Movendo da una simile fantasia Airò Farulla scrive, in realtà, del tempo, della sua dimensione abnorme rispetto alla percezione umana, si abbandona, attraverso una sorta di catalogo o di elenco, all’ammirata considerazione di tempi geologici appena intuibili tramite lo studio dei fossili e delle stratificazioni rocciose, in particolare la fauna di Ediacara, così che L’aldilà del mare si propone come un punto di giuntura tra le risultanze scientifiche (non tutte certe) relative alla scoperta e allo studio dei fossili e degli ambienti di cui testimoniano e la loro capacità di attivare l’immaginazione di uno scrittore.
Un testo ibrido come questo, partecipe di prosa e di poesia, di fantasie distopiche e di sperimentazione espressiva e linguistica affronta l’arduo tema del rapporto tra la civiltà umana e i tempi calcolabili in diversi milioni di anni che l’hanno preceduta, propone una scrittura che, quasi completamente deprivata di ogni riferimento soggettivo, prende in considerazione tempi ed eventi che, probabilmente, interrogano la nostra civiltà giunta allo stato attuale; si consideri, per esempio, un passaggio del testo in cui si riflette intorno al cosiddetto libero arbitrio, un altro dedicato alla teoria della selezione naturale e un altro ancora che prende in considerazione il sorgere della tecnica predatoria affinché gli organismi potessero nutrirsi e sopravvivere: L’aldilà del mare rivela cioè dei portati filosofici che, interrogando noi lettori, la civiltà cui apparteniamo e anche la nostra biologia e fisiologia, interrogano con radicalità il nostro stesso esistere e agire.

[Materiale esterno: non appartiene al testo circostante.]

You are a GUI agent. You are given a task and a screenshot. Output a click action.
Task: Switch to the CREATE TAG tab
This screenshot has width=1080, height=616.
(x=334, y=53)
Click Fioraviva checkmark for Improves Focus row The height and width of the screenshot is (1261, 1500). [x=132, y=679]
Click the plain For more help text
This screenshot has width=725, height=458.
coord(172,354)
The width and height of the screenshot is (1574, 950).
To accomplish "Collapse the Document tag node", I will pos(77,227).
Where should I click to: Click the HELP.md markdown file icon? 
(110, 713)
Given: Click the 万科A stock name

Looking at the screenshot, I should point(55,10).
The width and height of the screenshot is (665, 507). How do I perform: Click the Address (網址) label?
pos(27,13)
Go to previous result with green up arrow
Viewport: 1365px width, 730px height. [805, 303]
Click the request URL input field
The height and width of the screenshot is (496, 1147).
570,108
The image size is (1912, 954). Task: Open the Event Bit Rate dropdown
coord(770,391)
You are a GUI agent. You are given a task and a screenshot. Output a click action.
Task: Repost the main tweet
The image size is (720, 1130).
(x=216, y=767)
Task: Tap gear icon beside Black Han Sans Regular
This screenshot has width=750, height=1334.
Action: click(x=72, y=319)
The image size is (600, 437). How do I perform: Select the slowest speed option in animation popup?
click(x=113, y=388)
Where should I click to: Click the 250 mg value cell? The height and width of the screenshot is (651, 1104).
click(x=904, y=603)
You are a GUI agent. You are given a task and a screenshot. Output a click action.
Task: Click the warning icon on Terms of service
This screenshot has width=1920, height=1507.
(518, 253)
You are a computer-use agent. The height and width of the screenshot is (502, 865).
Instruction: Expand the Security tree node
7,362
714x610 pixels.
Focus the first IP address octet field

«come nei tempi antichissimi, / come quando gli etruschi s’ingraziavan le divinità del fato, e leggevano fulmini e fegati, / ed eseguivano la disciplina per non incorrere in errori / irrimediabili // (quegli etruschi che, prima di asorbire gli influssi del mondo classico, avean creduto in divinità senza determinazione alcuna, imprecise nel numero, nelle qualità, nel sesso, nelle apparenze) // e si suonò il Quatuor pour la fin du temps di Olivier Messiaen, che era stato composto nel campo di concentramento di Görlitz, e si eseguì sul ponte della nave di color limpido elettro, / al calar del sole, / e mentre si ascoltava quella musica, reticolata come certe ustioni sulla pelle dei presenti, si scrutava il mare, sperando di vedervi un segno» (p. 44).